#### [Problem]
Copy out the data below, all of it, exactly.
*** Block opens ***
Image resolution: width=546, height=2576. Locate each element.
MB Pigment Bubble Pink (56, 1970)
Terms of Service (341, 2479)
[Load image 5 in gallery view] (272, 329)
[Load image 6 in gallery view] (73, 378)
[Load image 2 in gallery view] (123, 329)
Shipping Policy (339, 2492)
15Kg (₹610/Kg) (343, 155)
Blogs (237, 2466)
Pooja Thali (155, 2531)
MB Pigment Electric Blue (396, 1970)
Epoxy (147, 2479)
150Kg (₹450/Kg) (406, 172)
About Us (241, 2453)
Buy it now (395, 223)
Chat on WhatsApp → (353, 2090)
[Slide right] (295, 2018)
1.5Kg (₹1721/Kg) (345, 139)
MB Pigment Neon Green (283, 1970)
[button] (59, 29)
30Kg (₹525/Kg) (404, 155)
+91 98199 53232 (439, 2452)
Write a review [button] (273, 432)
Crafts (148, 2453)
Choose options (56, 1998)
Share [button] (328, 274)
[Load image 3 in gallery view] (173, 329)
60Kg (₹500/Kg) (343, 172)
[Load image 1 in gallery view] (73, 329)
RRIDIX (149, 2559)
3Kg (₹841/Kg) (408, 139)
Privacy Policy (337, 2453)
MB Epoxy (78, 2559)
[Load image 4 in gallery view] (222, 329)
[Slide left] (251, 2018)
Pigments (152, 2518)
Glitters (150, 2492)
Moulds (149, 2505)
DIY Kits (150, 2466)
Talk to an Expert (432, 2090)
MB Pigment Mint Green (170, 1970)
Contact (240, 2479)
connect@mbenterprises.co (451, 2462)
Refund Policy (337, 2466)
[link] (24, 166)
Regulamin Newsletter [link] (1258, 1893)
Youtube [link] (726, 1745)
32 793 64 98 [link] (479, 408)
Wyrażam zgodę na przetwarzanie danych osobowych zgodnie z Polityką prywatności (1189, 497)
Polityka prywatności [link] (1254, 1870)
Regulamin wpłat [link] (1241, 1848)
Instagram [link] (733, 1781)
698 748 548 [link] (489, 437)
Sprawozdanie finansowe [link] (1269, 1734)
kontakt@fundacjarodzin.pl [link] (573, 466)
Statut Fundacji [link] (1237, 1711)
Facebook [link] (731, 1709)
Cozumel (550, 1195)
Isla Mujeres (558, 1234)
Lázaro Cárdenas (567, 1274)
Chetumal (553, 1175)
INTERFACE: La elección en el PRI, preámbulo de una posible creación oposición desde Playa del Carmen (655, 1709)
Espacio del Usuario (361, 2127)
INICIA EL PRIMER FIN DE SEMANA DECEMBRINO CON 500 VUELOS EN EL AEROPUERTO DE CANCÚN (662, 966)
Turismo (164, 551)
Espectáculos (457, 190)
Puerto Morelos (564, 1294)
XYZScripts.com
*** Block closes ***
#### [Problem solution]
Image resolution: width=546, height=2576. Locate each element.
MB Pigment Bubble Pink (56, 1970)
Terms of Service (341, 2479)
[Load image 5 in gallery view] (272, 329)
[Load image 6 in gallery view] (73, 378)
[Load image 2 in gallery view] (123, 329)
Shipping Policy (339, 2492)
15Kg (₹610/Kg) (343, 155)
Blogs (237, 2466)
Pooja Thali (155, 2531)
MB Pigment Electric Blue (396, 1970)
Epoxy (147, 2479)
150Kg (₹450/Kg) (406, 172)
About Us (241, 2453)
Buy it now (395, 223)
Chat on WhatsApp → (353, 2090)
[Slide right] (295, 2018)
1.5Kg (₹1721/Kg) (345, 139)
MB Pigment Neon Green (283, 1970)
[button] (59, 29)
30Kg (₹525/Kg) (404, 155)
+91 98199 53232 (439, 2452)
Write a review [button] (273, 432)
Crafts (148, 2453)
Choose options (56, 1998)
Share [button] (328, 274)
[Load image 3 in gallery view] (173, 329)
60Kg (₹500/Kg) (343, 172)
[Load image 1 in gallery view] (73, 329)
RRIDIX (149, 2559)
3Kg (₹841/Kg) (408, 139)
Privacy Policy (337, 2453)
MB Epoxy (78, 2559)
[Load image 4 in gallery view] (222, 329)
[Slide left] (251, 2018)
Pigments (152, 2518)
Glitters (150, 2492)
Moulds (149, 2505)
DIY Kits (150, 2466)
Talk to an Expert (432, 2090)
MB Pigment Mint Green (170, 1970)
Contact (240, 2479)
connect@mbenterprises.co (451, 2462)
Refund Policy (337, 2466)
[link] (24, 166)
Regulamin Newsletter [link] (1258, 1893)
Youtube [link] (726, 1745)
32 793 64 98 [link] (479, 408)
Wyrażam zgodę na przetwarzanie danych osobowych zgodnie z Polityką prywatności (1189, 497)
Polityka prywatności [link] (1254, 1870)
Regulamin wpłat [link] (1241, 1848)
Instagram [link] (733, 1781)
698 748 548 [link] (489, 437)
Sprawozdanie finansowe [link] (1269, 1734)
kontakt@fundacjarodzin.pl [link] (573, 466)
Statut Fundacji [link] (1237, 1711)
Facebook [link] (731, 1709)
Cozumel (550, 1195)
Isla Mujeres (558, 1234)
Lázaro Cárdenas (567, 1274)
Chetumal (553, 1175)
INTERFACE: La elección en el PRI, preámbulo de una posible creación oposición desde Playa del Carmen (655, 1709)
Espacio del Usuario (361, 2127)
INICIA EL PRIMER FIN DE SEMANA DECEMBRINO CON 500 VUELOS EN EL AEROPUERTO DE CANCÚN (662, 966)
Turismo (164, 551)
Espectáculos (457, 190)
Puerto Morelos (564, 1294)
XYZScripts.com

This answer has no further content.